With the Sheila Dikshit government still in two minds about whether Delhi's power companies are running into profit or loss, power regulator, Delhi Electricity Regulatory Commission, has recommended that the government get the discoms' audited accounts verified again by the Comptroller and Auditor General of India (CAG).
While discoms have been crying about running into huge losses for months, DERC declared that their audited accounts are showing healthy profits of over Rs 3,000 crore, that could possibly lead to a reduction in the consumer tariff. The audited account figures have been challenged by discoms saying that their actual expenses were ignored.
To settle the matter once and for all, the regulator has written to the government requesting it to ask the CAG for audit of accounts of at least three of the latest completed years, i.e, financial years 2007-08, 2008-09 and 2009-10 of BSES Rajdhani, BSES Yamuna and NDPL.
"The government is aware that there have been several controversies regarding 'correctness' of the accounts of the three private discoms in Delhi. Several claims and counter claims have been made with respect to some figures available in the audited accounts of these companies.
Therefore, it is best to get the matter settled.

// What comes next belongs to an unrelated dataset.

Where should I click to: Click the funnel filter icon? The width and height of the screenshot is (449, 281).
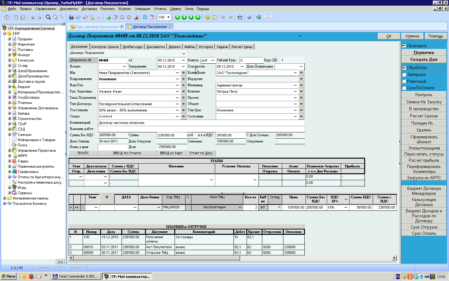pos(62,17)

The best way is to do this with an audit by CAG,'' reads a letter from DERC to the government.
Arguing for the move, DERC officials cited the example of TRAI that had recently decided to get the accounts of four private telecom companies audited by CAG. "Since the government holds 49% stake in all three discoms and has a responsibility to ensure that all the accounts of the private discoms are reliable, an audit by CAG will give a reasonable assurance to the government on the share received/receivable from the private companies,'' said officials.